At the beginning of this sermon I share some statistics from the YouVersion website. While some might think it’s a bit creepy or “Orwellian” (kind of like having a Christian Big Brother) I find the statistics facinating and they give me hope. As of this writing, the Bible has been read on the YouVersion app for over 102 billion minutes! How can we not get excited about that?
People are reading their Bibles and finding hope. The most read chapter last year was Romans 8 (read on average 4 times per second) and the most shared verse was Philippians 4:13. There is a lot in those statistic to make us hopeful.
So, I wanted this sermon to offer a word of hope and some encouragement while at the same time correcting some misapplication of the text. From the reaction I got, I think I was able to do that.
When I outlined this series I decided to wrap it up with this verse. I thought it would be a good way to cap off the series. I wrote early on that I was afraid a series like this could get a little too negative. There were a few messages that did, but perhaps necessarily so. This sermon was received very positively, though.
You may have noticed in listening that this sermon wasn’t recorded at my church. There was a problem with the recording that day and only the last ten minutes were recorded. That was very frustrating, especially since I had cleared the story about my friend Randy with his family (Randy was killed in a car wreck a few years ago). They were looking forward to hearing the sermon. At the last minute, there was sickness in the family and they weren’t going to be able to be there. My only chance for them to hear it was the recording.

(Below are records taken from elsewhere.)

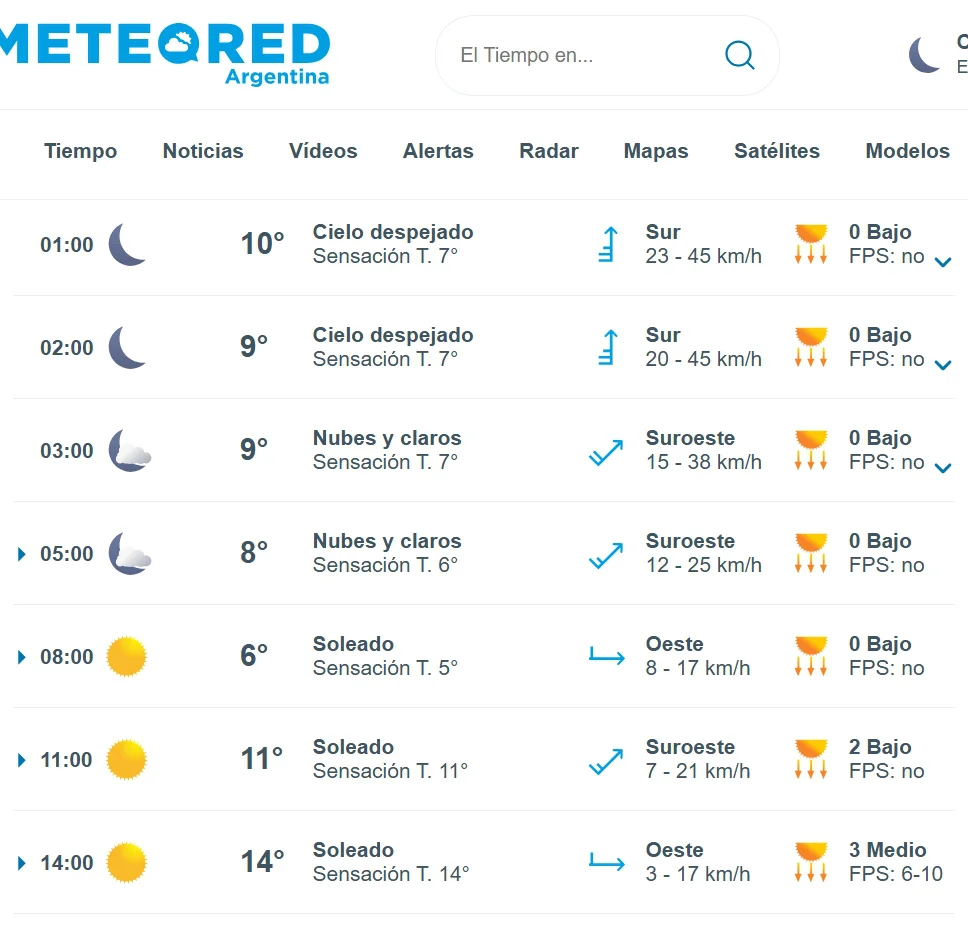The width and height of the screenshot is (968, 942).
Task: Go to the Satélites section
Action: point(777,151)
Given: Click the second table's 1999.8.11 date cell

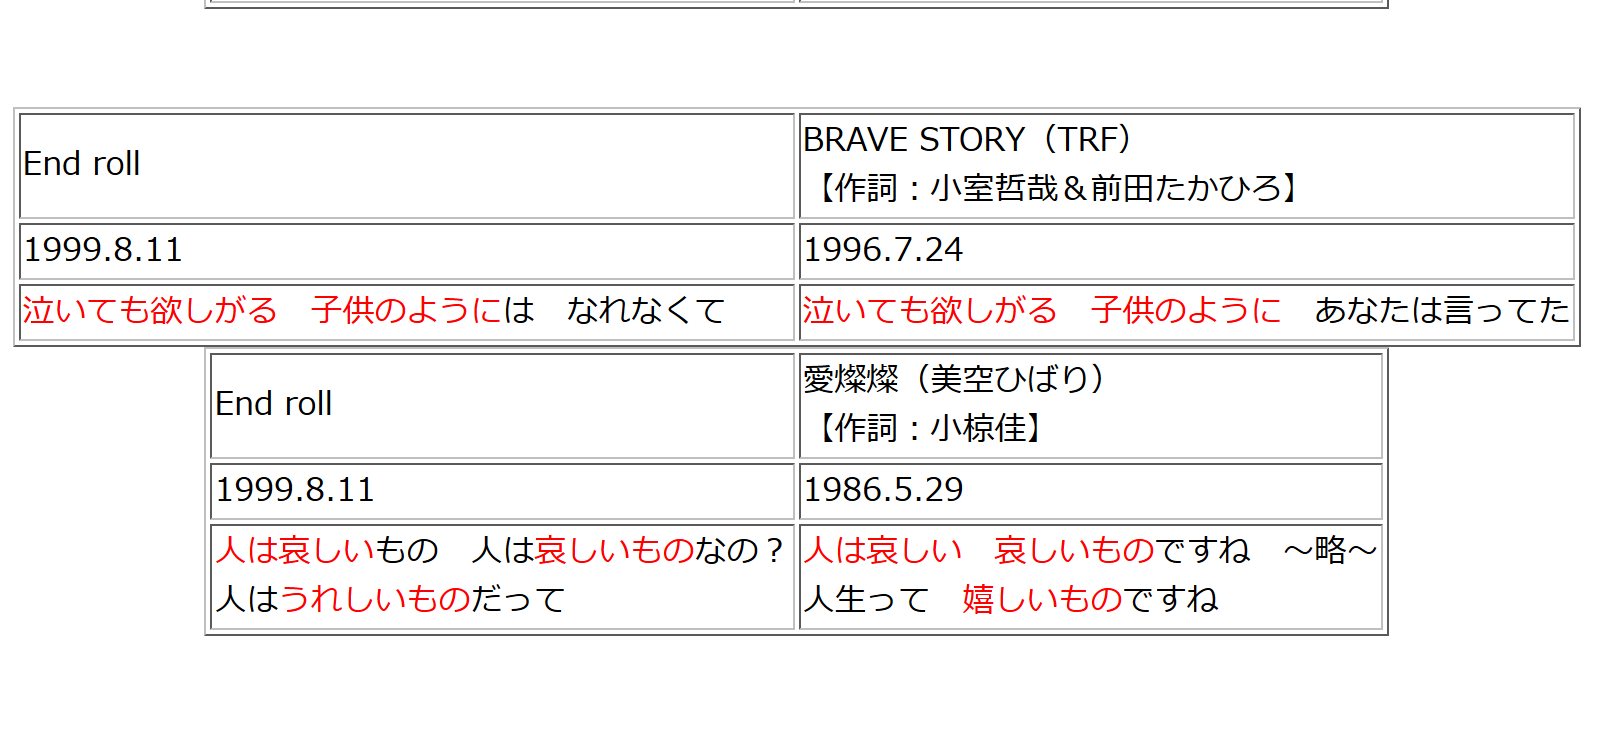Looking at the screenshot, I should tap(502, 491).
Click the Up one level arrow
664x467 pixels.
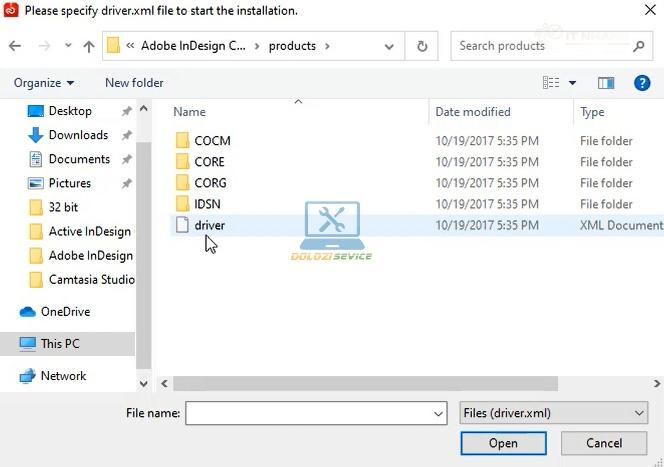coord(88,46)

People in Kansas knew Randy well. He was a vital part of our church. The laughter as I told the story was warm and healing for many. Unfortunately, the recording was made at a church where they didn’t know Randy, so the reaction just isn’t the same.
It was very frustrating and I was disappointed when I found out the recording was ruined. I contacted my friends at the Kemp church and they graciously allowed me to come and share the message at their evening service.
I confess, preaching it at Kemp felt like a consolation prize. I wasn’t happy about it and simply wanted to get through the message without another snafu. Somewhere in the process I forgot that people there needed to hear the message too. There were those who were very appreciative of the sermon. I think I forgot that these interruptions are often God’s way of using us.
That was a good lesson for me to learn.